Dziecko przeszkadzalo w przytuleniu zony? Jesli nawet, mozna bylo ja
poglaskac jedna reka.
Asia
› Pokaż wiadomość z nagłówkami
Zobacz także
32. Data: 2002-05-28 10:31:37
Temat: Re: Czy ja jestem zboczony?>
> Wiesz co Qwax, jak ja czytam ten wątek to nasuwa mi się jedna myśl.
> Czy Twoja żona lubi swoje ciało?
Nie jestem do końca pewien. Ja lubię.
> Czy nie przytyła np. w biodrach, w jej mniemaniu za dużo w
porównaniu
> do, no powiedzmy, czasu przed ślubem?
Gdy ją poznałem wyglądała jak nalepka na słupie wysokiego napiecia a
jak odrobinę przybrała to sama zauważyła że jest atrakcyjniejsza (dwa
wypadki samochodowe w ciągu paru miesięcy spowodowali mężczyżni
(kierowcy) zagapiwszy się na jej nogi)
> Może Ty tak lubisz, bardziej Ci się Ona podoba, ale ją to drażni
(nie
> Twoja reakcja ale jej własna nie_akceptacja_ siebie).
Nie ważne "Co ja lubię" ważniejsze (idiotyczniejsze) dla TŻ jest "Co
ja myślę że Ty lubisz". Takie podejście może człowieka doprowadzić do
wścieklizny (piana na ustach, mętny wzrok, brak poczucia strachu,
wodowstręt i chęć gryzienia wszystkich)
>
> A, a z góry mogę powiedzieć, że jeśli moje przypuszczenia są
słuszne,
> to bardzo ciężko będzie ją przekonać by zmieniła zdanie.
Wiem.
Ale może zacząć by od zmiany "co ja myślę że ty myślisz" - tylko jak
to zrobić jeśli rozmowa nie skutkuje.
Pozdrawiam
Qwax
› Pokaż wiadomość z nagłówkami
33. Data: 2002-05-28 11:47:32
Temat: Re: Czy ja jestem zboczony?> Nie ważne "Co ja lubię" ważniejsze (idiotyczniejsze) dla TŻ jest "Co
> ja myślę że Ty lubisz". Takie podejście może człowieka doprowadzić do
> wścieklizny (piana na ustach, mętny wzrok, brak poczucia strachu,
> wodowstręt i chęć gryzienia wszystkich)

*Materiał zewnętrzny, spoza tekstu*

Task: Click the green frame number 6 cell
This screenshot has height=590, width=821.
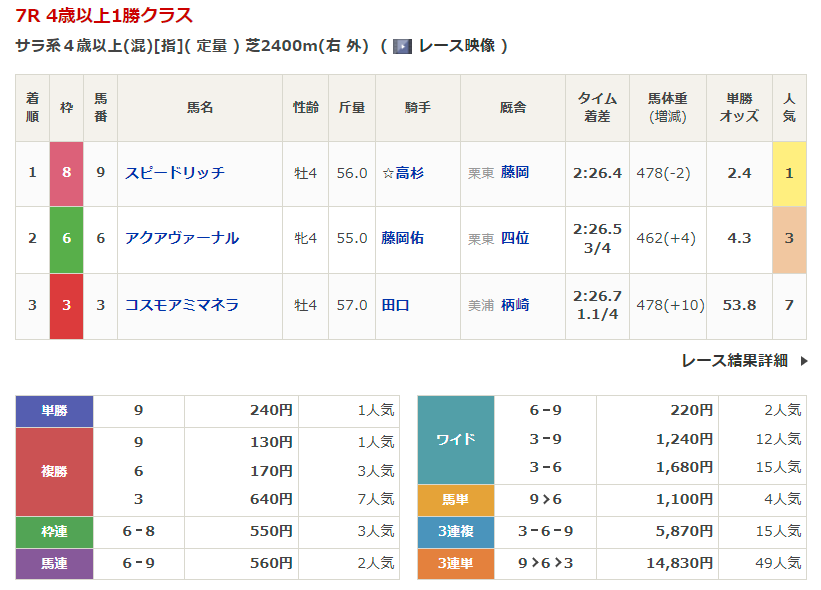Action: point(67,239)
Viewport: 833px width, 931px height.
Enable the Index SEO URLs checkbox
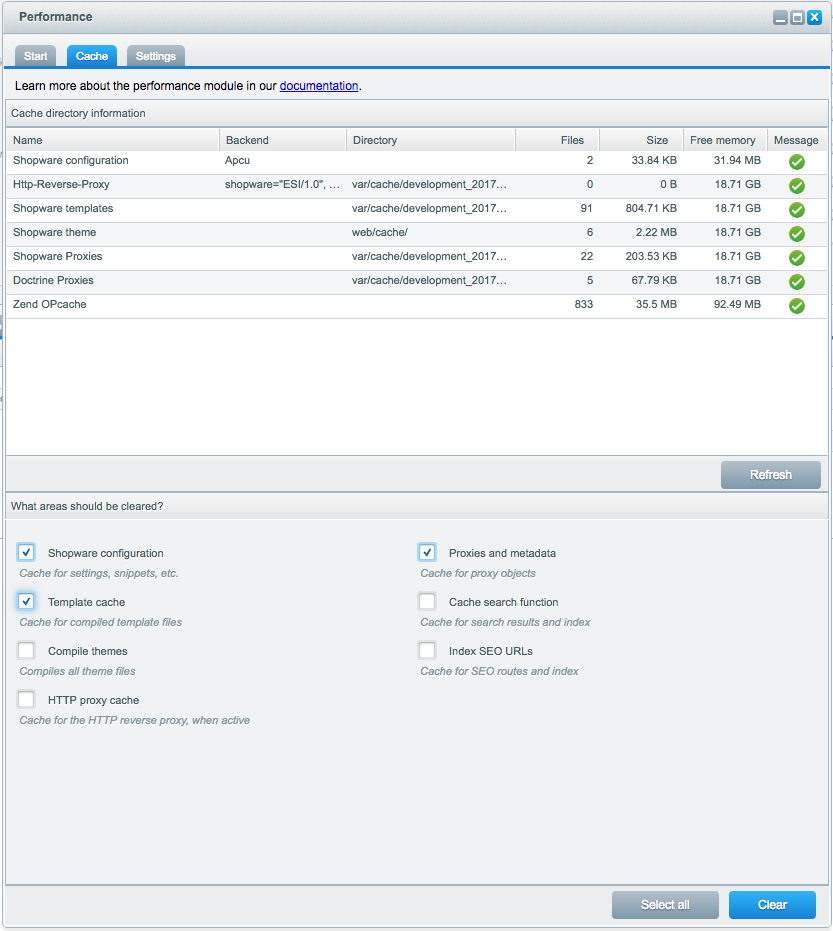(x=427, y=651)

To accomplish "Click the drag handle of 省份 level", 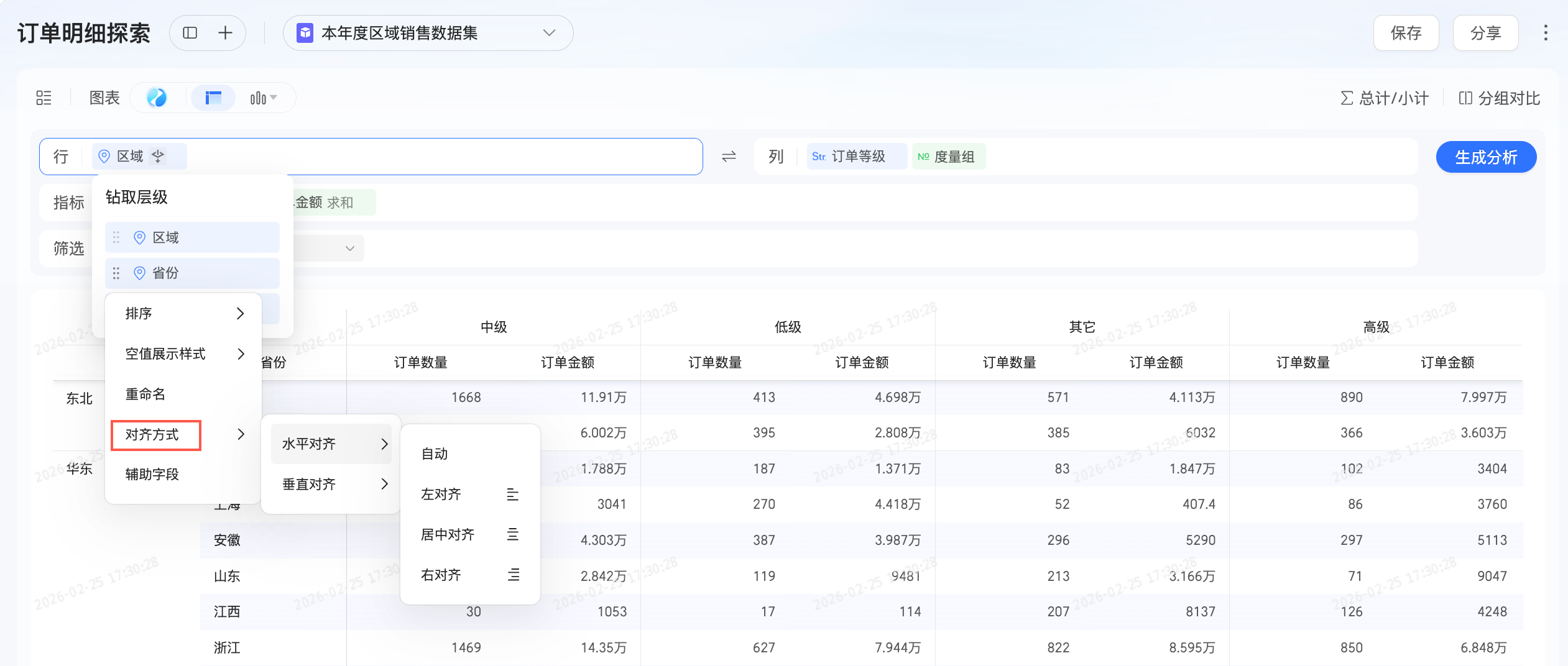I will [x=116, y=273].
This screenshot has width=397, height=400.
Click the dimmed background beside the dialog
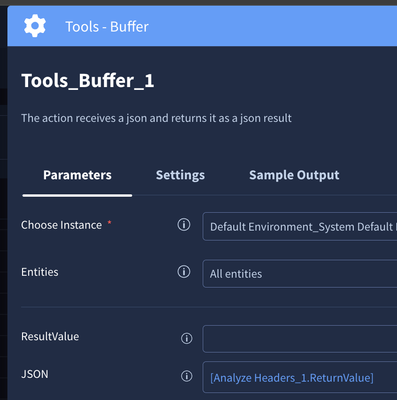(x=3, y=200)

mąż długo musiał mnie z tego stanu leczyć
gdyż mam nadmiar sadełka
Joanna
› Pokaż wiadomość z nagłówkami
34. Data: 2002-05-28 13:08:39
Temat: Re: Czy ja jestem zboczony?Użytkownik "Qwax" <...@...q> napisał
> > Wiesz co Qwax, jak ja czytam ten wątek to nasuwa mi się jedna
myśl.
> > Czy Twoja żona lubi swoje ciało?
>
> Nie jestem do końca pewien. Ja lubię.
A pytałeś?
> > Czy nie przytyła np. w biodrach, w jej mniemaniu za dużo w
> porównaniu
> > do, no powiedzmy, czasu przed ślubem?
>
> Gdy ją poznałem wyglądała jak nalepka na słupie wysokiego napiecia a
> jak odrobinę przybrała to sama zauważyła że jest atrakcyjniejsza
Szczęściara.
> > Może Ty tak lubisz, bardziej Ci się Ona podoba, ale ją to drażni
> (nie
> > Twoja reakcja ale jej własna nie_akceptacja_ siebie).
>
> Nie ważne "Co ja lubię" ważniejsze (idiotyczniejsze) dla TŻ jest "Co
> ja myślę że Ty lubisz". Takie podejście może człowieka doprowadzić
do
> wścieklizny
No, wiesz co, może podkreślasz, że uwielbiasz jej ciało a w chwilach
wielkich wygłupów powiesz: O, popatrz, popatrz, zaczyna Ci takie
piękne sadełko rosnąć, mniam, to dopiero będzie kąsek.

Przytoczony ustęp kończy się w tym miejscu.